*** Records shown Section Begins ***

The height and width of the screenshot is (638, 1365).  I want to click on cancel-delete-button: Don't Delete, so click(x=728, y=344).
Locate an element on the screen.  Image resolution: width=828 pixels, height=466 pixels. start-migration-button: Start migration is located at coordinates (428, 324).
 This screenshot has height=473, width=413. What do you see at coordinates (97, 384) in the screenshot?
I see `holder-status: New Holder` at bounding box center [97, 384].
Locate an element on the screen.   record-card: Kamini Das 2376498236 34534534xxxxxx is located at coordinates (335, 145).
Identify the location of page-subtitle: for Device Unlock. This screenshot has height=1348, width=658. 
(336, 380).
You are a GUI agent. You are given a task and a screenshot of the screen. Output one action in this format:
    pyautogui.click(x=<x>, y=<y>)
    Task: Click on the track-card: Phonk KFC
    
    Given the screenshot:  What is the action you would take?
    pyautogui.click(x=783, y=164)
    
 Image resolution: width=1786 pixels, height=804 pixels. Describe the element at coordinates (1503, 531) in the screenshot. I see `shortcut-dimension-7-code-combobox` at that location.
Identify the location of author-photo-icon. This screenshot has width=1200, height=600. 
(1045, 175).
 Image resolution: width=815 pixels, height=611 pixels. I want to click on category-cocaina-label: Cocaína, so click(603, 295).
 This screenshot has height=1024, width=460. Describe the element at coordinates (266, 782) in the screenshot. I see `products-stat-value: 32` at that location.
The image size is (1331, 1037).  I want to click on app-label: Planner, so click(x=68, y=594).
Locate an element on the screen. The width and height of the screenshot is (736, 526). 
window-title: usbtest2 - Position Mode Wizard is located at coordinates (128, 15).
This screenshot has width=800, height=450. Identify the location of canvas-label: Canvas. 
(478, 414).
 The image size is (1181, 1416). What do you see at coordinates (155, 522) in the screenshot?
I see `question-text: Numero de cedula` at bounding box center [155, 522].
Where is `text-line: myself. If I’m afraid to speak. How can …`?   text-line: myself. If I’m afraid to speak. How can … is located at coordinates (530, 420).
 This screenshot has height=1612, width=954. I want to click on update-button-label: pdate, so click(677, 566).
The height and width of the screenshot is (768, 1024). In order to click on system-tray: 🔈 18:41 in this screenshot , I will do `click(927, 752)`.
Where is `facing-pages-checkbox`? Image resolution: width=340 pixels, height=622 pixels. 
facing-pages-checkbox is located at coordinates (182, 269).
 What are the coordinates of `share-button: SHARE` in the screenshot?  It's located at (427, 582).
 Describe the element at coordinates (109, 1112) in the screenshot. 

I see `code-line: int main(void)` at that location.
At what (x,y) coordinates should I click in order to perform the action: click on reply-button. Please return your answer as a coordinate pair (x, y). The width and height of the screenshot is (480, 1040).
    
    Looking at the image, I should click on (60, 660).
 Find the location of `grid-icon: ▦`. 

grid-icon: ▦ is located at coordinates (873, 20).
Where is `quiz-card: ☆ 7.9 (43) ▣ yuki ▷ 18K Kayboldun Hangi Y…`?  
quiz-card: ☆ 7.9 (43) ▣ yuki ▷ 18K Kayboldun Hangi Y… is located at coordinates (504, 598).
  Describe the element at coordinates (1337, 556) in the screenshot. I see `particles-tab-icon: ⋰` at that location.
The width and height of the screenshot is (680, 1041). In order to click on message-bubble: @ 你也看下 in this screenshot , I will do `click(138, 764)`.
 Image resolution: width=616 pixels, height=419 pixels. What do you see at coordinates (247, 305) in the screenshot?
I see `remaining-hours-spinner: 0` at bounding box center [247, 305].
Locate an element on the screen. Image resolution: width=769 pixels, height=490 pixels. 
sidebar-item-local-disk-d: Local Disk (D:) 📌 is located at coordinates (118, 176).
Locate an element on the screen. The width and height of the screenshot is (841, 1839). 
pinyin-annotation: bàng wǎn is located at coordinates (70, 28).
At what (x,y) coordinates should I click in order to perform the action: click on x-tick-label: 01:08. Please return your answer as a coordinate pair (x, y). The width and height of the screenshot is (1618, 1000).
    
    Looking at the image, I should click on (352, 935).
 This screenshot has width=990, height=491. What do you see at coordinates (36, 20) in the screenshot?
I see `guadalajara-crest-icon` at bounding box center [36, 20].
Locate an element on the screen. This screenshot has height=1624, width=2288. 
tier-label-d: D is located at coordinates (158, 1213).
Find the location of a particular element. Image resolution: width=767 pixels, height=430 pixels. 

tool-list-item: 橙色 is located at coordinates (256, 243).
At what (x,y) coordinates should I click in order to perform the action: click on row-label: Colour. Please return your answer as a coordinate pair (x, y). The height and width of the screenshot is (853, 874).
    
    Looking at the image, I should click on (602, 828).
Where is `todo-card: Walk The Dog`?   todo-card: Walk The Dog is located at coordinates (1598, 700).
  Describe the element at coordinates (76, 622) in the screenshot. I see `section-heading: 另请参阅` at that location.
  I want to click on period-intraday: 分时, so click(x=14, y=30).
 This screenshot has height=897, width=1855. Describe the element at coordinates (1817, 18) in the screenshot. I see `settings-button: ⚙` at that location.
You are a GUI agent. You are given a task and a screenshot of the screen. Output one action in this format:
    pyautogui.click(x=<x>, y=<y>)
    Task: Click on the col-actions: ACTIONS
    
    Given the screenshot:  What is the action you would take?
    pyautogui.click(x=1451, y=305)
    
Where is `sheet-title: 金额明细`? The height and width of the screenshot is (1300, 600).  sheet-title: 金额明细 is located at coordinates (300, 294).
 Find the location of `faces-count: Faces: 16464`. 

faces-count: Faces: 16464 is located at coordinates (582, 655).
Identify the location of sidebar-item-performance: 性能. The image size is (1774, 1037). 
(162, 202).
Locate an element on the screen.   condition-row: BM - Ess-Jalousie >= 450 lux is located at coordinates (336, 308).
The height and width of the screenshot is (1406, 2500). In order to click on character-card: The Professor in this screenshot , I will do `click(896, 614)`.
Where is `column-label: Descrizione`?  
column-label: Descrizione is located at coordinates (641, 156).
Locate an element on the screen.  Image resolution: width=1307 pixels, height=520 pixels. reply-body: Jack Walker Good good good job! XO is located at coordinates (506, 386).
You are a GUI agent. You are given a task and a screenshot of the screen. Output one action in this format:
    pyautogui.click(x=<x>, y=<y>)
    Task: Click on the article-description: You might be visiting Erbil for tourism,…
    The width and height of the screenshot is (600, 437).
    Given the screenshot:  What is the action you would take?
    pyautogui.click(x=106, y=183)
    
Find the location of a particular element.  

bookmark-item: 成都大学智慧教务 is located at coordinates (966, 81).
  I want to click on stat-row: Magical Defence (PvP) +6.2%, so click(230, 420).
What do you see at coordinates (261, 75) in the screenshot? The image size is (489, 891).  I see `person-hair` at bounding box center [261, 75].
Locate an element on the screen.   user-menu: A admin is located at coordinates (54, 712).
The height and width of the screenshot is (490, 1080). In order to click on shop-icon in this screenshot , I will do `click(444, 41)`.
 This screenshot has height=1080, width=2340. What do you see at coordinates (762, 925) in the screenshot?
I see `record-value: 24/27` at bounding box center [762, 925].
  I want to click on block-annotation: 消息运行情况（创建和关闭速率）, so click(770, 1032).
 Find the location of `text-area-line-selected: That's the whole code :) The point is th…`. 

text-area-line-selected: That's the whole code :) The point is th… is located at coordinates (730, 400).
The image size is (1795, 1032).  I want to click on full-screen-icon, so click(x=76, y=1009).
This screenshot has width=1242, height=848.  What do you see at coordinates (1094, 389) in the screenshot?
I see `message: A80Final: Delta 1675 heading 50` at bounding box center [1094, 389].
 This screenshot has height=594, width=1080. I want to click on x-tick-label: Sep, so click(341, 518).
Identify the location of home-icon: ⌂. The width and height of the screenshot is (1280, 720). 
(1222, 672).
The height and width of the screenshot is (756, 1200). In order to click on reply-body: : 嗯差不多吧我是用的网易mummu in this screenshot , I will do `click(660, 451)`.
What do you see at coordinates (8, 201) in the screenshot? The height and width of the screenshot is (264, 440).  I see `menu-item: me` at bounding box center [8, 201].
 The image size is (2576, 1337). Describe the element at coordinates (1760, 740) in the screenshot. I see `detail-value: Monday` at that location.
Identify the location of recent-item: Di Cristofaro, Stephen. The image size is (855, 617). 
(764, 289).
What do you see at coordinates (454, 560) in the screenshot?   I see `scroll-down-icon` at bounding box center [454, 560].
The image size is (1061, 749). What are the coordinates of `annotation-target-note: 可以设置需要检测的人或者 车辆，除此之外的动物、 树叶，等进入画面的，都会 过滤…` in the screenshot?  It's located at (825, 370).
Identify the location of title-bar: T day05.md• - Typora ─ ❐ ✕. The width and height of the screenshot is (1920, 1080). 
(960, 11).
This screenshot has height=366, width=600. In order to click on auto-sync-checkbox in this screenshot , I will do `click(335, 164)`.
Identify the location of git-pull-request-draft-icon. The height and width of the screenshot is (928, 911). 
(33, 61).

*** Records shown Section Ends ***

§ **Exercise goal**
Retype everything from the line containing "Identify the location of title-bar: T" down to the last of the items above, with both ends included.

§ **Exercise answer**
Identify the location of title-bar: T day05.md• - Typora ─ ❐ ✕. The width and height of the screenshot is (1920, 1080). 
(960, 11).
This screenshot has height=366, width=600. In order to click on auto-sync-checkbox in this screenshot , I will do `click(335, 164)`.
Identify the location of git-pull-request-draft-icon. The height and width of the screenshot is (928, 911). 
(33, 61).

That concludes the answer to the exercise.